Charlie Javice is trying to ditch her GPS ankle bracelet again.
Javice has been free on $2 million bail since March 2025, when a federal jury in Manhattan found she used wildly inflated data to trick JPMorgan Chase into buying her student financial aid platform, Frank, for $175 million.
The Miami resident has worn an ankle monitor since then as an appeal delays her seven-year fraud sentence.
Defense lawyers have argued since 2024 that the ankle bracelet impacts her health and makes it difficult for Javice to work as a Pilates instructor. Her judge approved the bracelet’s removal later that year, but ordered it back on last March, after her conviction.
This latest bid to be sprung from monitoring doesn’t mention Pilates. Instead, it vaguely references “health matters” and cites her perfect compliance with the court and probation officers while out on bail.
But she’ll have to fight federal prosecutors, who want the ankle monitor to stay put as she seeks to overturn her March 2025 fraud verdict.
Her dual US-France citizenship has been a sticking point for prosecutors. During bail arguments and at sentencing, they said the US does not have an extradition agreement with France, should she flee there.
“The Government has indicated its opposition to this application,” Javice’s lawyer wrote in asking this week for the bracelet’s removal.
This latest ankle monitor battle may drag on for another three weeks or more: On Wednesday, US District Court Judge Alvin Hellerstein, who presided over her Manhattan trial, gave prosecutors until May 19 to file their response.
“In the immediate aftermath of the verdict and the approach of sentencing, Ms.
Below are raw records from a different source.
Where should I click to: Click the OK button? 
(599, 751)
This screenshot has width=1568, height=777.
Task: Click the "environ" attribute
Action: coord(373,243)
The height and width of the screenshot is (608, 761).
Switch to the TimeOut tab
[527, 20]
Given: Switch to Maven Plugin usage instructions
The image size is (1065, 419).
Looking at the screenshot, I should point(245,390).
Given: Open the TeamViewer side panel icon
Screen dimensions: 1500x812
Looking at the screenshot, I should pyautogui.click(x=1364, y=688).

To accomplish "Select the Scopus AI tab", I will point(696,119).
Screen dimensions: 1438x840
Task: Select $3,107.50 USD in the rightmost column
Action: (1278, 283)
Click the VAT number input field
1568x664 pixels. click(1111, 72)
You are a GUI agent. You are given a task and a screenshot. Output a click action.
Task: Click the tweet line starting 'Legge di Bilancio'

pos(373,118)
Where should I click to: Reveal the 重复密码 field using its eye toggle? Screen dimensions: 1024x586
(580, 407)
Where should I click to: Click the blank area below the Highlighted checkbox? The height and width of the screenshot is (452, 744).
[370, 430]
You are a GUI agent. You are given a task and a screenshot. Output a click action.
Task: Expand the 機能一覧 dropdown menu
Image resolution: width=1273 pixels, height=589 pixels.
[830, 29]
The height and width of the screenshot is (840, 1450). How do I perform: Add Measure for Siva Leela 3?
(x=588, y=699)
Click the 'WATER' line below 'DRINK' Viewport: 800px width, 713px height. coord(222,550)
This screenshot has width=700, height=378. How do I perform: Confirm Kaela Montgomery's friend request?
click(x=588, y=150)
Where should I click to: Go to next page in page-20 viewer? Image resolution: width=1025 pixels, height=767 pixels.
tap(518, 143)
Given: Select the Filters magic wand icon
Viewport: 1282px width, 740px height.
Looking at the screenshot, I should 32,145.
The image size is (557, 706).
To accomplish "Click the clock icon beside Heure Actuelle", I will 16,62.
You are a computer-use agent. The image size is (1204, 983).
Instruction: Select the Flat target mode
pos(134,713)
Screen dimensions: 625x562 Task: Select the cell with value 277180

Javice was confronting pressing personal and health matters that required her immediate attention, and she focused on those issues,” Javice’s attorney, Ronald Sullivan, wrote the judge in asking this week for the bracelet’s removal.
“Accordingly, she has endured the GPS ankle monitor for more than a year,” Sullivan wrote.
Javice’s Florida probation officer now supports the bracelet’s removal, and the judge himself noted at sentencing that “I am convinced that she will not flee, that her life is here,” Sullivan argued, quoting Hellerstein.
“That was seven months ago,” Sullivan added. “Since then, Ms. Javice has remained in full compliance with every condition of her release.”
The Frank platform helped students fill out federal financial aid applications. During acquisition negotiations, Javice claimed Frank had 4 million Gen Z users — college-ready young adults the bank hoped to pitch for credit cards and checking accounts.
Javice was a Forbes 30-under-30 honoree at the time, and JPMorgan CEO Jamie Dimon had taken a 30-minute meeting with the young entrepreneur during negotiations for the purchase.
In fact, Frank’s user base never exceeded 300,000, something missed by some 300 of the bank’s in-house diligence officers who had vetted the acquisition.
“Audacious, multi-faceted, fueled by greed,” prosecutor Micah Festa Fergenson called the fraud during sentencing.
Since her conviction, Hellerstein has denied a motion by Javice and Frank cofounder Olivier Amar for a new trial. She remains embroiled in a battle with JPMorgan over more than $78 million in legal bills, which Javice says the bank is contractually obligated to pay.